• [Records for the task]

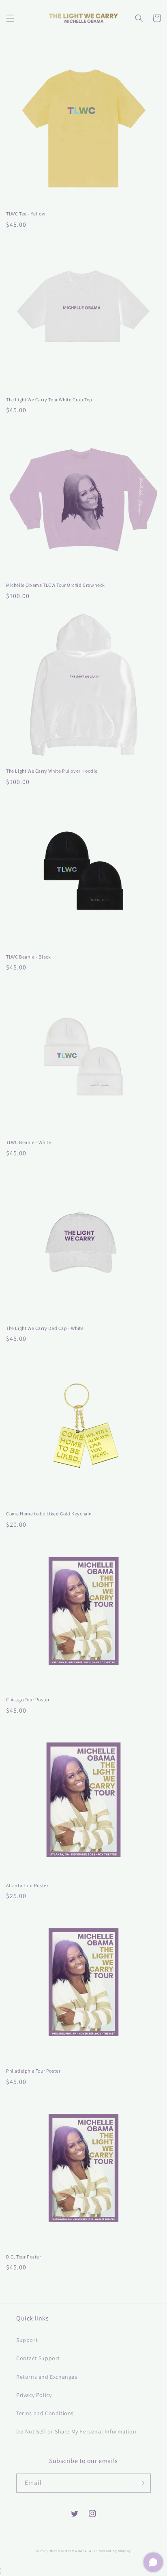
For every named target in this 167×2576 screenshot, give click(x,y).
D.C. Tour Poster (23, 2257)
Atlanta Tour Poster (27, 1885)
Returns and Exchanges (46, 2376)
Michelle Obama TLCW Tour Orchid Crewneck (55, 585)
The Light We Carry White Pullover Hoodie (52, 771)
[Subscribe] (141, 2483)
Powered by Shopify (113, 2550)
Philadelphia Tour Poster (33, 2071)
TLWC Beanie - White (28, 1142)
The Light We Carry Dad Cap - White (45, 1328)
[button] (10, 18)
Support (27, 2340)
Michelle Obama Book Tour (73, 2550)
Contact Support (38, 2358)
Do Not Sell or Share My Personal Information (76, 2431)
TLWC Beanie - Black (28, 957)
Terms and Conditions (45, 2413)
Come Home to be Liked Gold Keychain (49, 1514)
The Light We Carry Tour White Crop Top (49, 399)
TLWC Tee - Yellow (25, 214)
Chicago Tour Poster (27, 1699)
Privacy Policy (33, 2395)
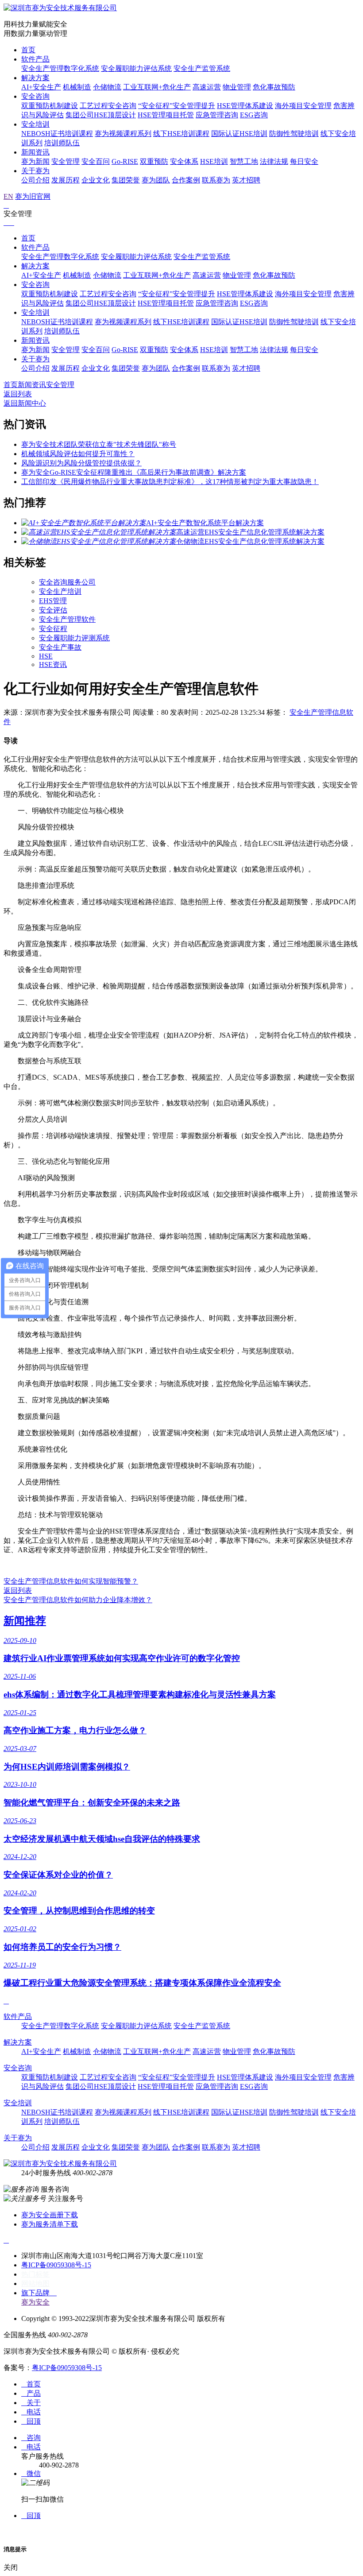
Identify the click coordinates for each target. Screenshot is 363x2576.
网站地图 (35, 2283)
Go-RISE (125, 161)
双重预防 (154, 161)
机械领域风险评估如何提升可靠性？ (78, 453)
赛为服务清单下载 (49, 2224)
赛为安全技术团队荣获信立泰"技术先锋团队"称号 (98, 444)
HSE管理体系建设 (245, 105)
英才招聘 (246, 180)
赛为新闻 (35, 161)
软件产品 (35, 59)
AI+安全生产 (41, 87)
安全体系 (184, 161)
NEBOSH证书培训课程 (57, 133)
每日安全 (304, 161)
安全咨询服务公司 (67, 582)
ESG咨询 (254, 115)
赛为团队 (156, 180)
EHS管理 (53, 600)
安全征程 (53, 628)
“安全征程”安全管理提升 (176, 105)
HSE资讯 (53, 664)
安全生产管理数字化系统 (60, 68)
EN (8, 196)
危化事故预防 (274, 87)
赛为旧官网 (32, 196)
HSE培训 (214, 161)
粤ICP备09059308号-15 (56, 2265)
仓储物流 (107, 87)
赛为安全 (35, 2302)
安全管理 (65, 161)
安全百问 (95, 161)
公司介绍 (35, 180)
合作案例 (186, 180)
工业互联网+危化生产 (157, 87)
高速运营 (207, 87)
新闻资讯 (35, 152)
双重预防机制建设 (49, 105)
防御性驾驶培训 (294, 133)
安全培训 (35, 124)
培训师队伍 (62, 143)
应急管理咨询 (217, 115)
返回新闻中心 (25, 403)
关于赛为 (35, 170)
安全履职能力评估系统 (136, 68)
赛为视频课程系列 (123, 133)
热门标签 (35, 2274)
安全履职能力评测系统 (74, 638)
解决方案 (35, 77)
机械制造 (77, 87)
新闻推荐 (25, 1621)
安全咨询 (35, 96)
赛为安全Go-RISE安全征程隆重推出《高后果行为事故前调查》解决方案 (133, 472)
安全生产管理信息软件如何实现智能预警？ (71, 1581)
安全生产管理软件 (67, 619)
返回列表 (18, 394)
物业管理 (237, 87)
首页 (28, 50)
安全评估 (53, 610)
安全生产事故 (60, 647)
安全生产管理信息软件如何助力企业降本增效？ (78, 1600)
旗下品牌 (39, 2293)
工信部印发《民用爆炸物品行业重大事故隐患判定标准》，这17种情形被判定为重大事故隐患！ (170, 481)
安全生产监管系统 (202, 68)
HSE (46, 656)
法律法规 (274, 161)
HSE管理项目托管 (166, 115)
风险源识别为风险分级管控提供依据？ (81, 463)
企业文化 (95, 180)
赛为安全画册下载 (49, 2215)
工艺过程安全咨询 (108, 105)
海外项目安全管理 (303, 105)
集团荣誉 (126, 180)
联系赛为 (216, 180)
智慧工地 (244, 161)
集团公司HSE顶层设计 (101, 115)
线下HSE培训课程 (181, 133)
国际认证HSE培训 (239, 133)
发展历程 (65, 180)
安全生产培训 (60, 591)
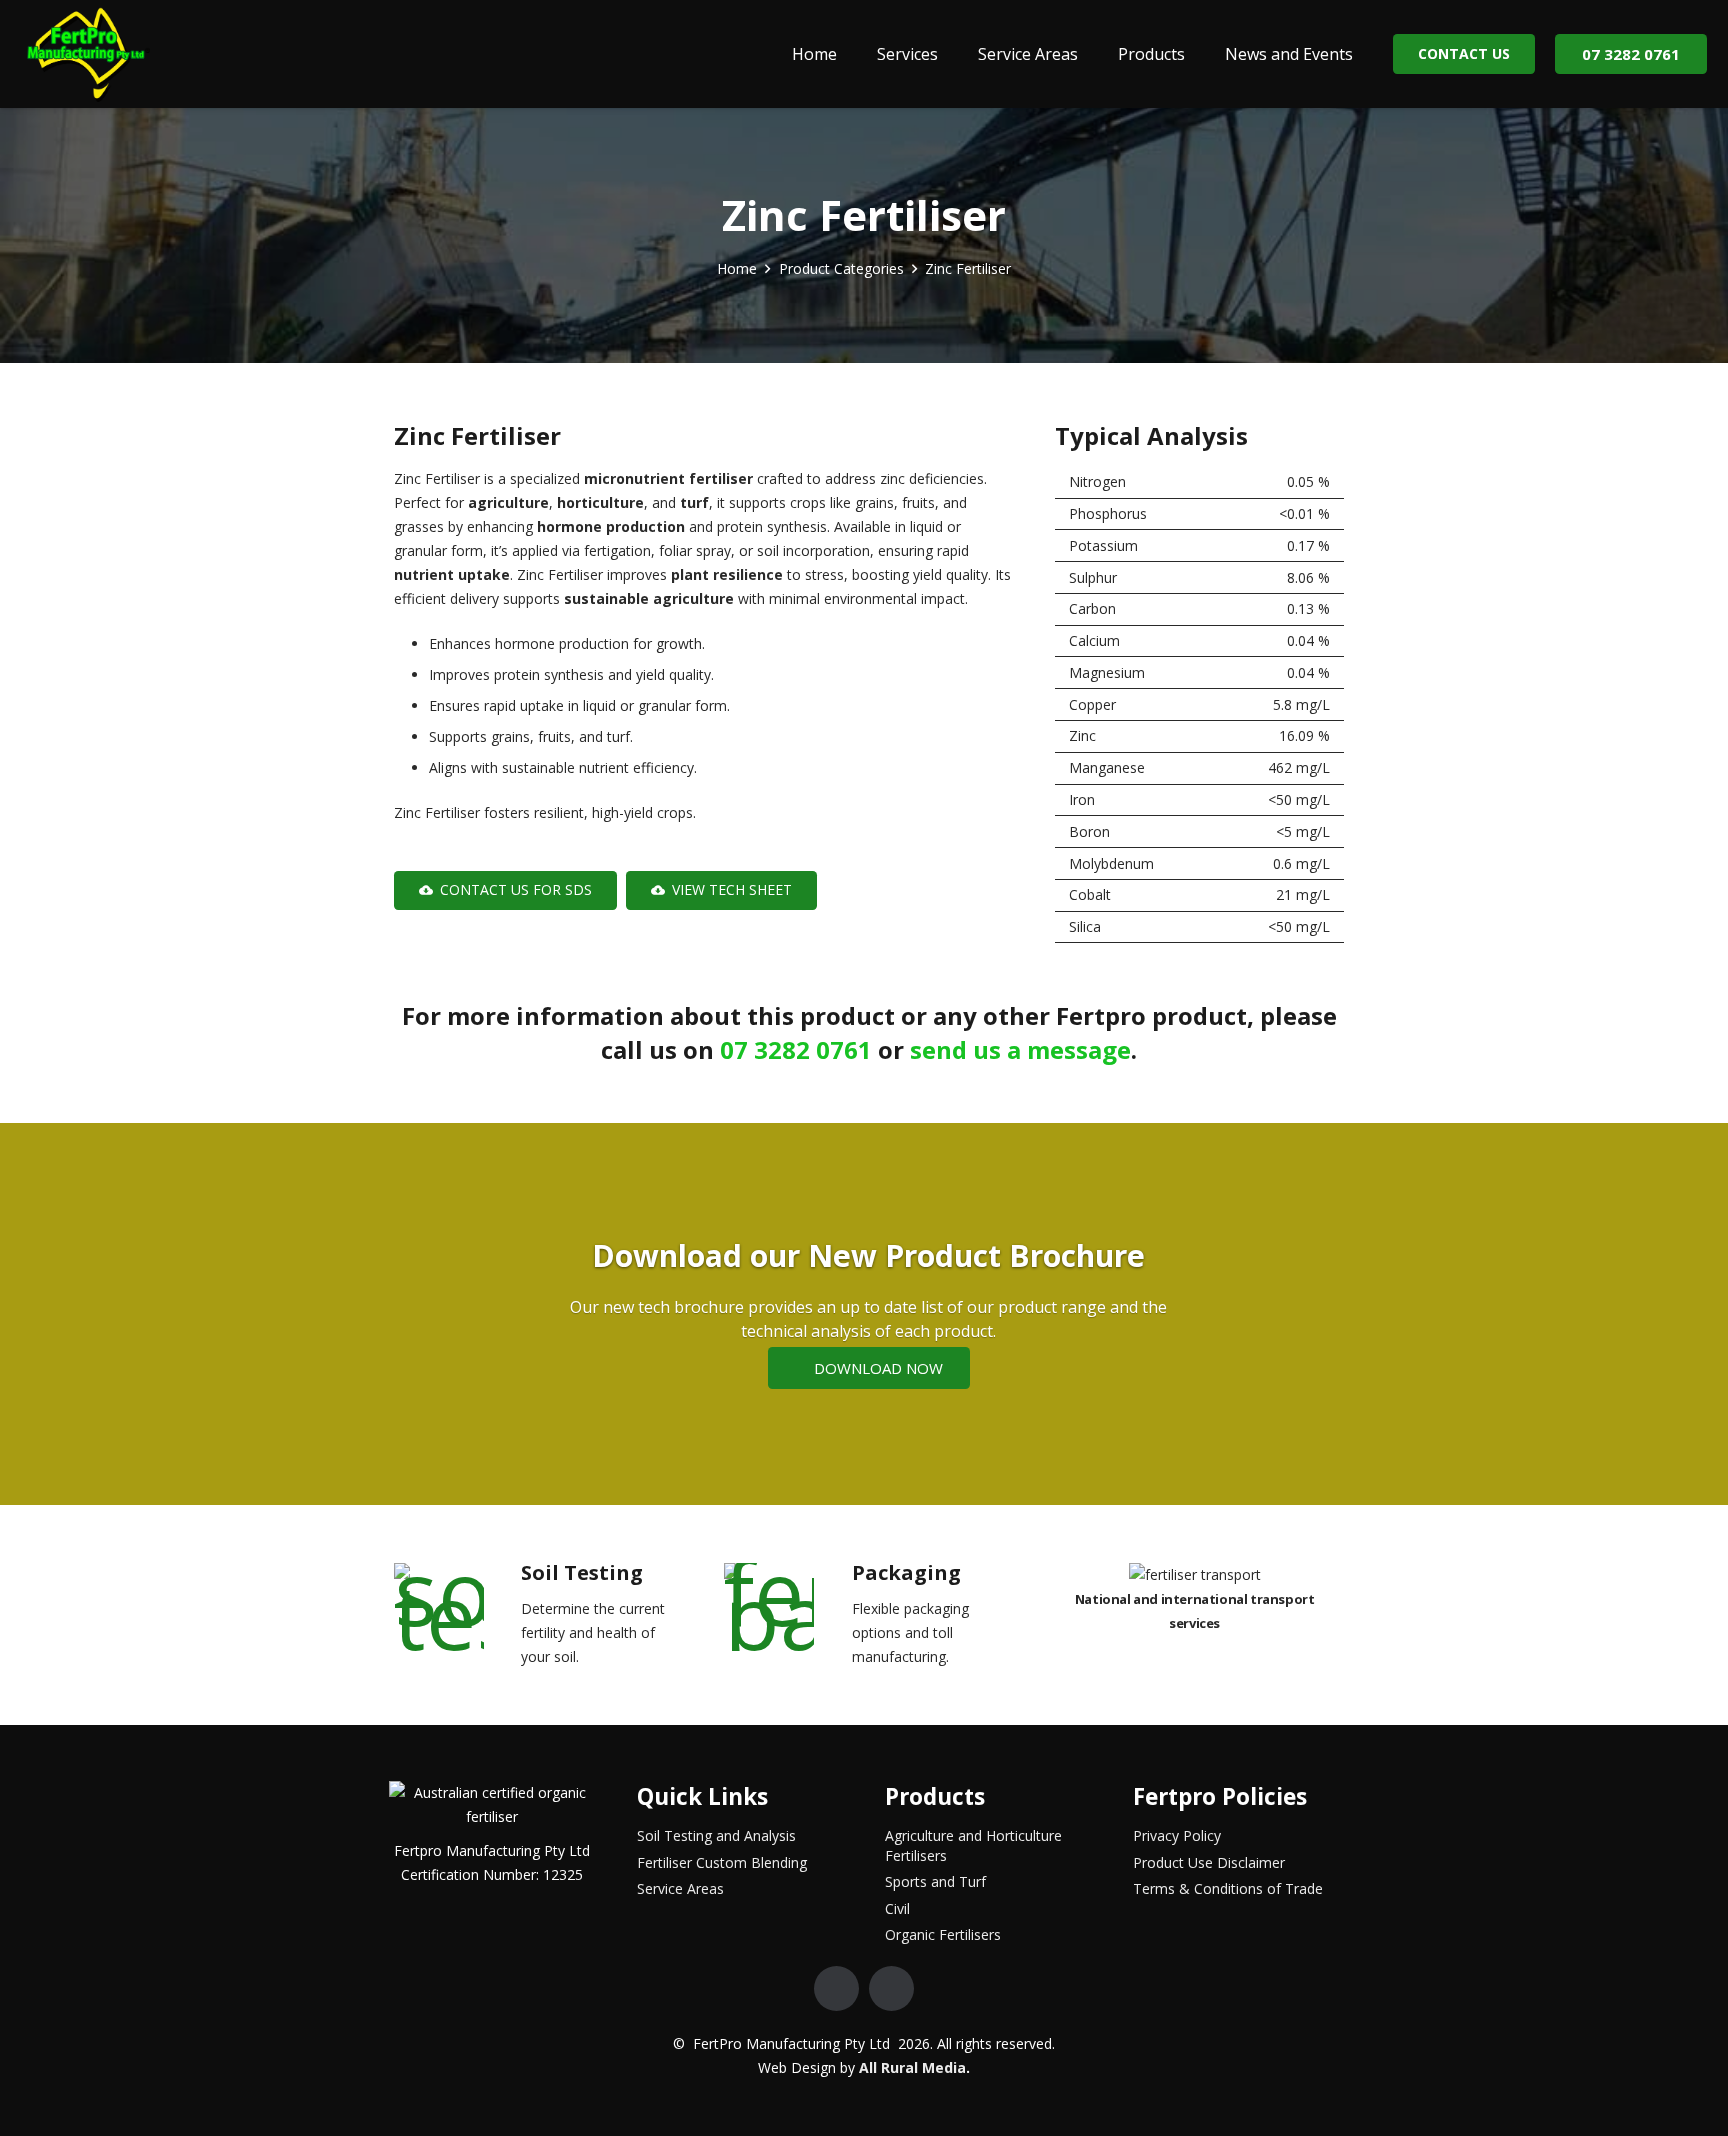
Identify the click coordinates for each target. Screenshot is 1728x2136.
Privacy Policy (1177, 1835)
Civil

• [What you have to do]
Every line above from the line with "赛为服务清单下载 (49, 2224)" to the line with "安全管理 (65, 161)", both included, must be reproduced exactly, and no other line may appear.

• [Solution]
赛为服务清单下载 (49, 2224)
赛为安全技术团队荣获信立泰"技术先锋团队"称号 (98, 444)
HSE管理体系建设 (245, 105)
英才招聘 (246, 180)
赛为新闻 (35, 161)
软件产品 (35, 59)
AI+安全生产 (41, 87)
安全体系 (184, 161)
NEBOSH证书培训课程 (57, 133)
每日安全 (304, 161)
安全咨询服务公司 (67, 582)
ESG咨询 (254, 115)
赛为团队 (156, 180)
EHS管理 (53, 600)
安全征程 (53, 628)
“安全征程”安全管理提升 (176, 105)
HSE资讯 (53, 664)
安全生产管理数字化系统 (60, 68)
EN (8, 196)
危化事故预防 (274, 87)
赛为旧官网 (32, 196)
HSE培训 (214, 161)
粤ICP备09059308号-15 (56, 2265)
仓储物流 (107, 87)
赛为安全 (35, 2302)
安全管理 (65, 161)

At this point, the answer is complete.